-- ABOUT THIS TASK --
Restate the records word for word. Include no pictures.

-- RECORDS FOR THIS TASK --
○ ○ ○ ○ ○ ○ ○

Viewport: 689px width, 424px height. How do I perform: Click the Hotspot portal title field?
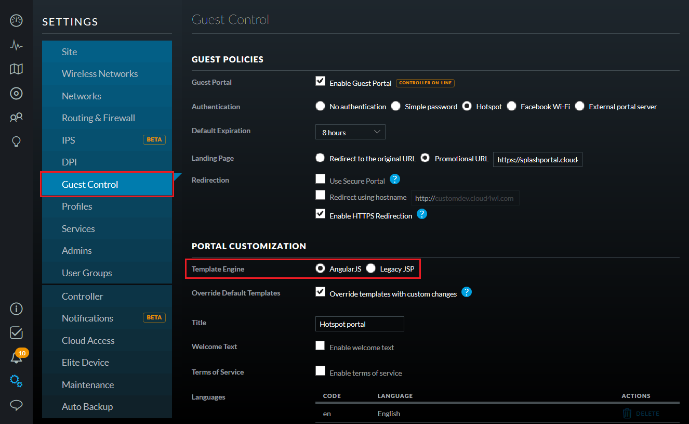(x=360, y=324)
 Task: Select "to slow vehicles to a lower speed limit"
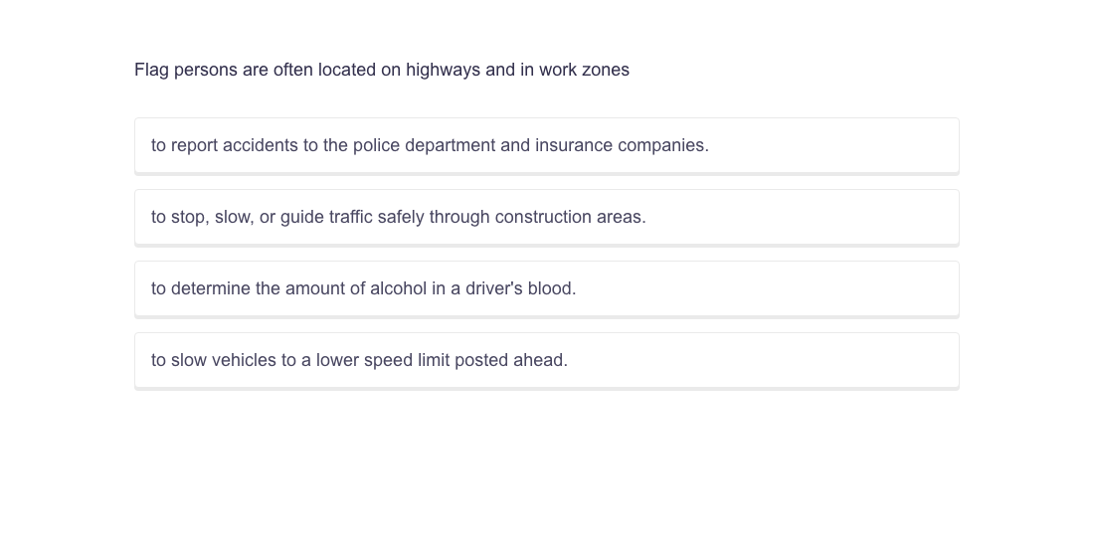pyautogui.click(x=359, y=360)
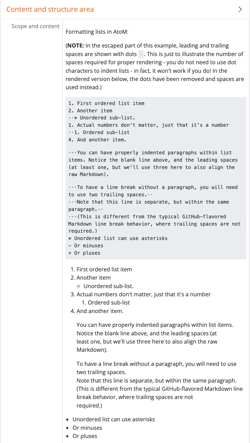The height and width of the screenshot is (443, 250).
Task: Click the hollow circle bullet of Unordered sub-list
Action: point(78,286)
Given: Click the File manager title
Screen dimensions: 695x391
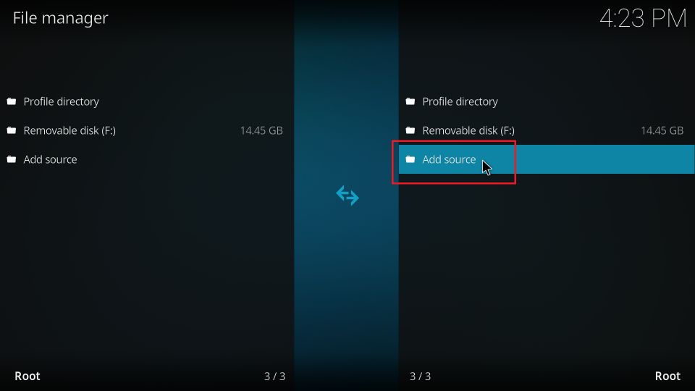Looking at the screenshot, I should 60,18.
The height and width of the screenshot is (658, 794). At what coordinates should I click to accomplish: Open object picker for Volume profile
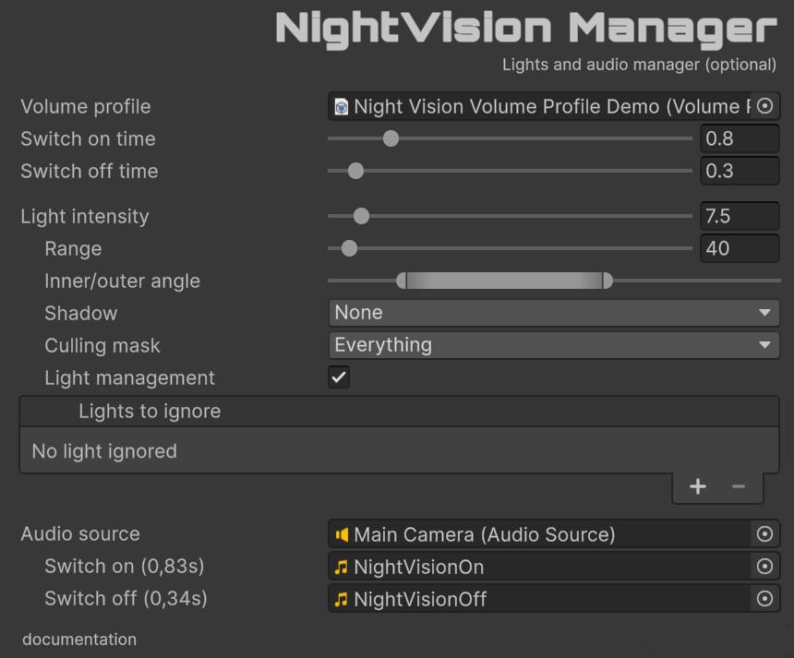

○ ○ ○ ○ ○ ○ ○

-- ANSWER TO THE EXERCISE --
Viewport: 689px width, 424px height. How do I perform: Click the Hotspot portal title field?
(x=360, y=324)
 Task: Select "to slow vehicles to a lower speed limit"
pyautogui.click(x=359, y=360)
The height and width of the screenshot is (443, 250).
Task: Click the hollow circle bullet of Unordered sub-list
Action: point(78,286)
Given: Click the File manager title
Screen dimensions: 695x391
Looking at the screenshot, I should 60,18.
The height and width of the screenshot is (658, 794). At what coordinates should I click to accomplish: Open object picker for Volume profile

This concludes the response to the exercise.